Spider-Man 2 è il tipico sequel more of the same, è infatti strutturato in modo molto simile al primo capitolo sostituendo la storyline delle origini e la presa di coscienza del proprio ruolo con i dubbi e le difficoltà che questa vita di sacrifici comporta. Lo dimostra anche il fatto che il villain, Doc Ock, essenzialmente si presenti nello stesso modo del Norman Osborn di Willem Defoe, sdoppiandone in qualche modo la personalità, deresponsabilizzando il personaggio dalle proprie colpe, se non la sola morte della moglie. L’intelligenza artificiale delle braccia meccaniche, a pensarci bene i veri villain della vicenda, sono la scusa perfetta per Raimi di tornare per un attimo all’horror, citando con il suo inconfondibile stile la saga che lo ha lanciato, La Casa, nella sequenza del tentativo di rimozione dei bracci da parte dei medici, citazione resa palese dalla motosega e dalle riprese in soggettiva dal punto di vista dei bracci meccanici al posto dei demoni. Come nel film precedente, continuo a trovare eccessiva la sfortuna del personaggio, esasperata, tanto da diventare caricaturale, e con il passare del tempo trovo sempre più difficile trovarlo serio, a non farci caso, tanto che in alcune situazioni più che sfortunato questo Peter Parker sembra disadattato, e trovo incredibile come il pavido Parker non sia minimamente cresciuto o cambiato dal primo film almeno da questo punto di vista, cosa che invece sembrava in parte superare nel passaggio da liceo a università nei fumetti, dove tra un avventura e un altra e qualche storia d’amore il personaggio diventava un po’ più sgamato. Ma sfortuna a parte Spider-Man 2 offre alcuni dei momenti migliori visti in un cinecomic, come la spettacolare sequenza di lotta tra l’eroe e Doc Ock sul treno e il suo epilogo con uno stremato Spider-Man sorretto dai passeggeri, un momento di grande umanità. Sul fronte degli altri personaggi, tra un perfetto J.K. Simmons nella parte di un divertentissimo J.J.J. e una Mary Jane piuttosto anonima sempre in bilico tra l’essere l’interesse amoroso del protagonista e la ragazza ostaggio, Harry Osborn è forse il personaggio che ne esce meglio, per quanto secondario il suo ruolo, la sua parabola discendente provocata dall’ossessione per Spider-Man è una delle parti migliori del film, ahimè sprecata totalmente nel terzo capitolo, ma per questo avremo tempo di parlarne in futuro.

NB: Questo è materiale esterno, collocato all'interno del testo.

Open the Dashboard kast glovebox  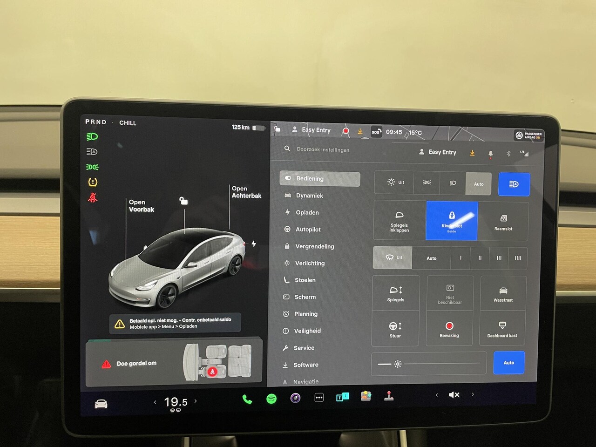502,329
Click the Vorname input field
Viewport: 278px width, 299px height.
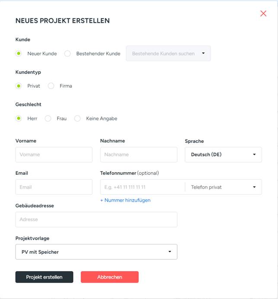coord(54,154)
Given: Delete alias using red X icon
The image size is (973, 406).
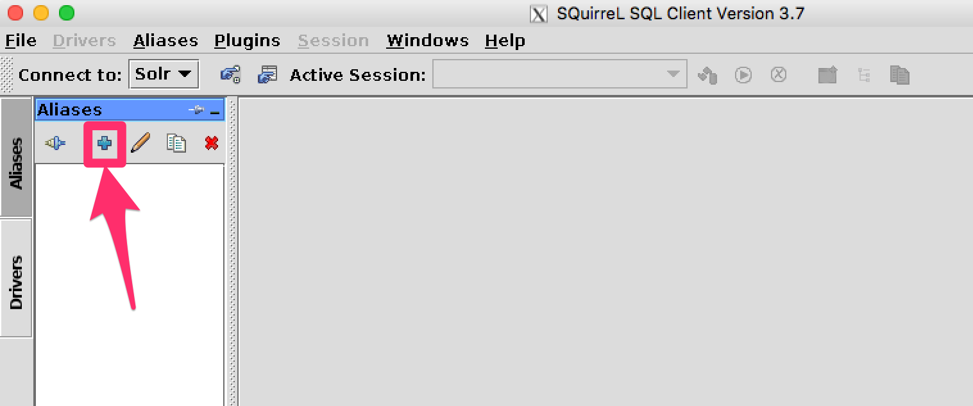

7 pensieri su “Spider-Man 2 di Sam Raimi – Recensione

  1. Interessanti le differenze col fumetto! Octopus lo conosco poco.
    In effetti Peter Parker sembra un pesce fuor d’acqua 😆
    A me invece la scena della sopraelevata non è mai piaciuta. Ok, è toccante e piena di umanità, quanto vuoi ma il volto scoperto è sempre una cazzata nel genere supereroistico. Poi va be’, Peter non è Stark o Wayne, quindi a meno che non ci sia qualcuno che lo conosce a riconoscerlo, cambia poco ma qualche stronzo potrebbe fare sempre un identikit e venderlo al miglior offerente.

    Piace a 1 persona

    • Nel genere supereroistico tutto riguardo l’identità segreta è una cazzata. Basta il primo pinco pallo con un po’ di telepatia e il danno è fatto, mantenere un identità segreta come fanno nei fumetti è praticamente impossibile considerate queste cose. Nella scena in questione si punta proprio sull’umanità quindi il resto non conta, funziona, sei tu che hai un bidone al posto del cuore (cit.)